--- Raw data ---
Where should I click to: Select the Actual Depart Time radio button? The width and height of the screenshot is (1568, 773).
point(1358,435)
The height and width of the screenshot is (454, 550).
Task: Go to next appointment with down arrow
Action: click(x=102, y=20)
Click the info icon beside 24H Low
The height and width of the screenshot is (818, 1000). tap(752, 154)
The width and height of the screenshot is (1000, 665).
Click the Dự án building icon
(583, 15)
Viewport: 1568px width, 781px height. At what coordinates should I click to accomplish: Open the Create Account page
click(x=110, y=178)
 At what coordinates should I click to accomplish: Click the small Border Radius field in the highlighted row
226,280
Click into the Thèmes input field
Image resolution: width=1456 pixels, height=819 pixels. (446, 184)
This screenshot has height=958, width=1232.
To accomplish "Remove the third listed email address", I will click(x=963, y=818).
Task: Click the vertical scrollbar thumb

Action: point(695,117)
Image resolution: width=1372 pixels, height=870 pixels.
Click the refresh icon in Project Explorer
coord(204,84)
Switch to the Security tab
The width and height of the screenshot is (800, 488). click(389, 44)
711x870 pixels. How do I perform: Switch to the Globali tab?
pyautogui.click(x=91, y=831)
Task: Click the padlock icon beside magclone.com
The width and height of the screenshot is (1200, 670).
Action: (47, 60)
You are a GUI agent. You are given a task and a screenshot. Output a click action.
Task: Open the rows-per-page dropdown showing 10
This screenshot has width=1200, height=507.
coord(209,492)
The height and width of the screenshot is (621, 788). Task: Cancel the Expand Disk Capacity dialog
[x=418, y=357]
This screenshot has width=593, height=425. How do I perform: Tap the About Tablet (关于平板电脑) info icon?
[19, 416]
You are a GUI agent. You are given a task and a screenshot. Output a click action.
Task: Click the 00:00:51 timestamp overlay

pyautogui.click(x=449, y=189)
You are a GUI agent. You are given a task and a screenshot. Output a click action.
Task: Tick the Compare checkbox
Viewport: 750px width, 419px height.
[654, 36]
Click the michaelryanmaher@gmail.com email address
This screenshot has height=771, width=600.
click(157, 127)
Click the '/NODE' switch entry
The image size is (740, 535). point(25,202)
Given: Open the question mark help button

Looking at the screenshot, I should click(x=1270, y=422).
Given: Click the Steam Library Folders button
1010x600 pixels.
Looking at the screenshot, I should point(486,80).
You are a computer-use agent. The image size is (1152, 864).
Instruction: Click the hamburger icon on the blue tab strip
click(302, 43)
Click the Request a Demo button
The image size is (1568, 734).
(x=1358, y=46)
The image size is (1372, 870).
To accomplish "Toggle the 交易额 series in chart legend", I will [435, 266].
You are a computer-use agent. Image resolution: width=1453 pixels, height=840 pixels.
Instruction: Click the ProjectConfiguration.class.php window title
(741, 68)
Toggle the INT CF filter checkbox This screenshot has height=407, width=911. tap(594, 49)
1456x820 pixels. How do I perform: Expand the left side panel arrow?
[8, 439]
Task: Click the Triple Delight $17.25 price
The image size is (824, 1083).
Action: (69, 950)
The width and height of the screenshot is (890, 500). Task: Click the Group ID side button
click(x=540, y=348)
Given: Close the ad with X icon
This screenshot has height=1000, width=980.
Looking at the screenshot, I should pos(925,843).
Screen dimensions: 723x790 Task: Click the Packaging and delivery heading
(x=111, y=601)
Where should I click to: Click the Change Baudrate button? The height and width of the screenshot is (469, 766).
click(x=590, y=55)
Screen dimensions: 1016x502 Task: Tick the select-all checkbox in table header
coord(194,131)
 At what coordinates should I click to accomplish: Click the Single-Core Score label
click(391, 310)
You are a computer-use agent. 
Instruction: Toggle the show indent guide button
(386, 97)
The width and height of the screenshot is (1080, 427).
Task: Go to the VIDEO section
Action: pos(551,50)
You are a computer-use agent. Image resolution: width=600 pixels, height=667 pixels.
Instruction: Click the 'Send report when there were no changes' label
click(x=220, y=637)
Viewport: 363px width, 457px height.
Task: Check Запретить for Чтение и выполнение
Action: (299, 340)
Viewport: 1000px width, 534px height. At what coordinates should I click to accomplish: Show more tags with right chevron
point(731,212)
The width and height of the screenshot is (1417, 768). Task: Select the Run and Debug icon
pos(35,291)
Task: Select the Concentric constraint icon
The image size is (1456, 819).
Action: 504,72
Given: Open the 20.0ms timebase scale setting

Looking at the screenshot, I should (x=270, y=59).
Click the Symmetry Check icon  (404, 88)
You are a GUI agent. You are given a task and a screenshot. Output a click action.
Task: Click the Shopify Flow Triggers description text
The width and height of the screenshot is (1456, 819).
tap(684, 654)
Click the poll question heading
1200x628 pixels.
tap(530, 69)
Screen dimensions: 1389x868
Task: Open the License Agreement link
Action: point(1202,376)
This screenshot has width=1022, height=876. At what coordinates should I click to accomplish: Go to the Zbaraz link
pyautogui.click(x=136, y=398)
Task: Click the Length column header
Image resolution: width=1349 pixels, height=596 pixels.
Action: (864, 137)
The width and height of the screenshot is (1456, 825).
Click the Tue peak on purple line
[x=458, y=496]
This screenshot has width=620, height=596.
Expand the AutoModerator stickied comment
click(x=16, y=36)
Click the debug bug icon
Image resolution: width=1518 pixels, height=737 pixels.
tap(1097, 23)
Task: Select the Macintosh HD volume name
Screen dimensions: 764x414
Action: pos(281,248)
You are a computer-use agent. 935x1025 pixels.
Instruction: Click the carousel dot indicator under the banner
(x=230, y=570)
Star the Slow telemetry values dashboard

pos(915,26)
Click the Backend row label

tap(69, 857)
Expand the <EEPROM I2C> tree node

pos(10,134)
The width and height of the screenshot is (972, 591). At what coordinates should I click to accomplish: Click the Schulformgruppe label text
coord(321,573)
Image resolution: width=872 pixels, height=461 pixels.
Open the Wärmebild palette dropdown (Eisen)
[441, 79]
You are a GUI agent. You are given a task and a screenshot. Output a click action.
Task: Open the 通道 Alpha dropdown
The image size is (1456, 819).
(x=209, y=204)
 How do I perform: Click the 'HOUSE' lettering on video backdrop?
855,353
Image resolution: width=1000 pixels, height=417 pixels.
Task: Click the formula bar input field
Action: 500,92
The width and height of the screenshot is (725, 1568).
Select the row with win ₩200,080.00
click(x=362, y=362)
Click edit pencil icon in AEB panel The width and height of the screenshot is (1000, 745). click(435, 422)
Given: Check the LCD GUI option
---
→ **Given task**: Return every line of the entries above that contains the string "question".

→ **Solution for this task**:
Given: Open the question mark help button
Click the poll question heading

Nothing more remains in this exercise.